Women make up nearly half (43 per cent) of the global workforce, but hold only a quarter (27 per cent) of management positions and a third (31 per cent) of supervisor roles, according to new data.
Women are also less likely to be promoted, with an average of 38 per cent of promotions in the past year going to women and 62 per cent going to men.
The data was collected by ethical trade membership organisation Sedex, which contains information from tens of thousands of businesses within supply chains and millions of workers across the globe. The organisation is using this layer of data to drive initiatives from buyers and suppliers throughout the supply chain, with the aim of improving gender equality within work.
The data was separated by gender, collected from 42,000 business sites, across 143 countries and 12.5 million workers.
The report also revealed that in certain sectors and roles, gender imbalances are particularly prominent.
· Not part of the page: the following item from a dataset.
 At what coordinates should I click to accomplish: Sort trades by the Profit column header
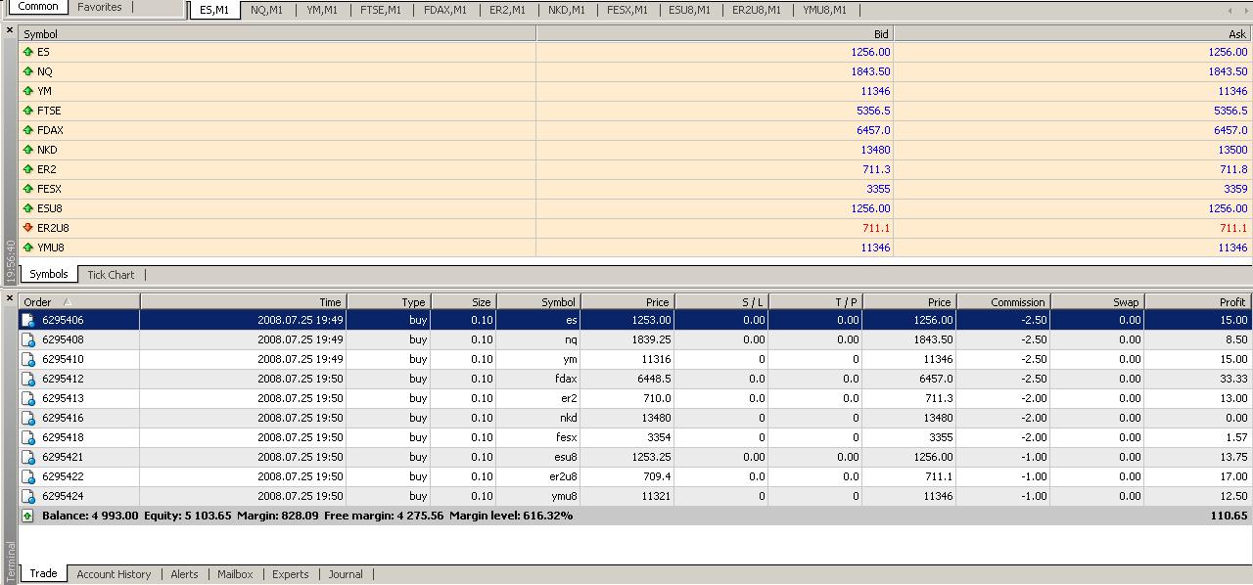pos(1198,302)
These typically follow traditional gender norms of male-dominant and female-dominant industries.
For example, the data revealed that women's workforce participation is 69 per cent in human health activities, 62 per cent in the apparel manufacturing sector, and 60 per cent in services to buildings and landscape activities (including cleaning). However, women make up just 26 per cent in computer programming, consultancy and related activities, 21 per cent in security and investigation and just 14 per cent in specialised construction roles. These three sectors require specialised, more technical skills, and are also typically better paid.
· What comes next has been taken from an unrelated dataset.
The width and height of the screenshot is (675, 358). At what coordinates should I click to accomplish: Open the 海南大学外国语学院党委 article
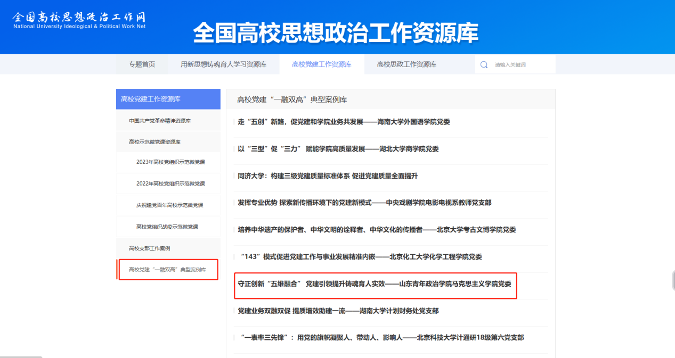tap(344, 122)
The agriculture and apparel manufacturing sectors have the largest gaps between men and women when comparing workforce composition against the workplace equality data points included in the report. These sectors are also recognised as having labour-intensive and low-skilled work within their supply chains, are reliant on migrant labour, and often have tough conditions that put workers’ health and safety at risk.
Jessica McGoverne, director of policy and corporate affairs at Sedex, said: “Without gender data, businesses cannot understand where women are disadvantaged and what progress is being made on women’s economic empowerment. Working with our members, we’re helping them to identify, through our platform, where the gender risks are, and how they can support better working conditions through their partners across the supply chain.
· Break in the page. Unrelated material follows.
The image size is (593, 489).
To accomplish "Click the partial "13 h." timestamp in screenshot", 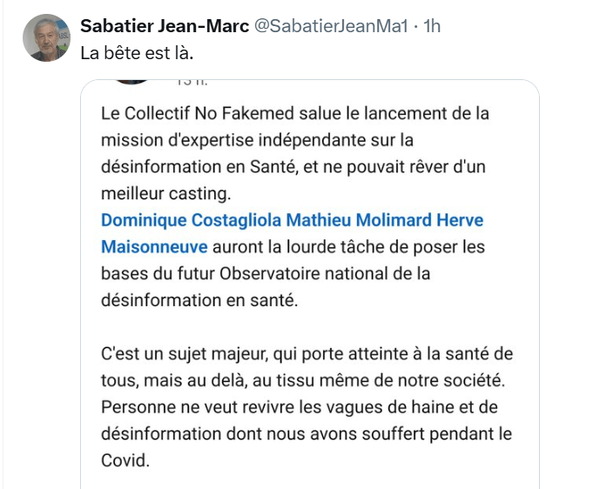I will click(192, 82).
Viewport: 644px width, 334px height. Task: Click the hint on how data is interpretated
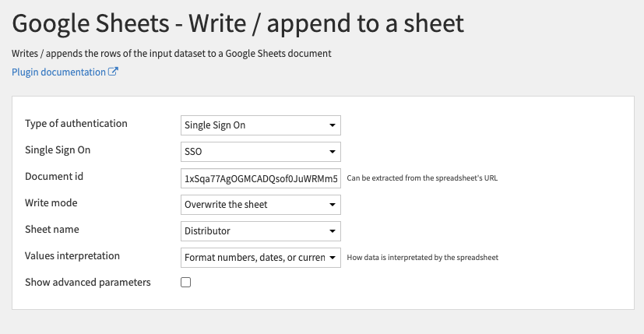tap(423, 258)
“Inequality between men and women in management positions, for example, can be a barrier to better pay and professional development opportunities, and can also be a factor of increased risks of violence and harassment against women in the workplace.
“It’s therefore never been more important for all parties – both buyers and suppliers – to collect gender data on workers throughout the supply chain. If you have accurate data, you can take action to boost equality for millions of people.”
Jiselle Steele, private sector gender adviser, Oxfam Business Advisory Service, said: “Oxfam’s research shows that to tackle gender inequality in supply chains, companies need to collect the right data. Gender-disaggregated data enables companies along the value chain to identify the workplace issues that disproportionately impact women; understand the barriers to women’s representation; and establish where the gender pay gaps are. This can then be used to support women's access to dignified work and human rights.”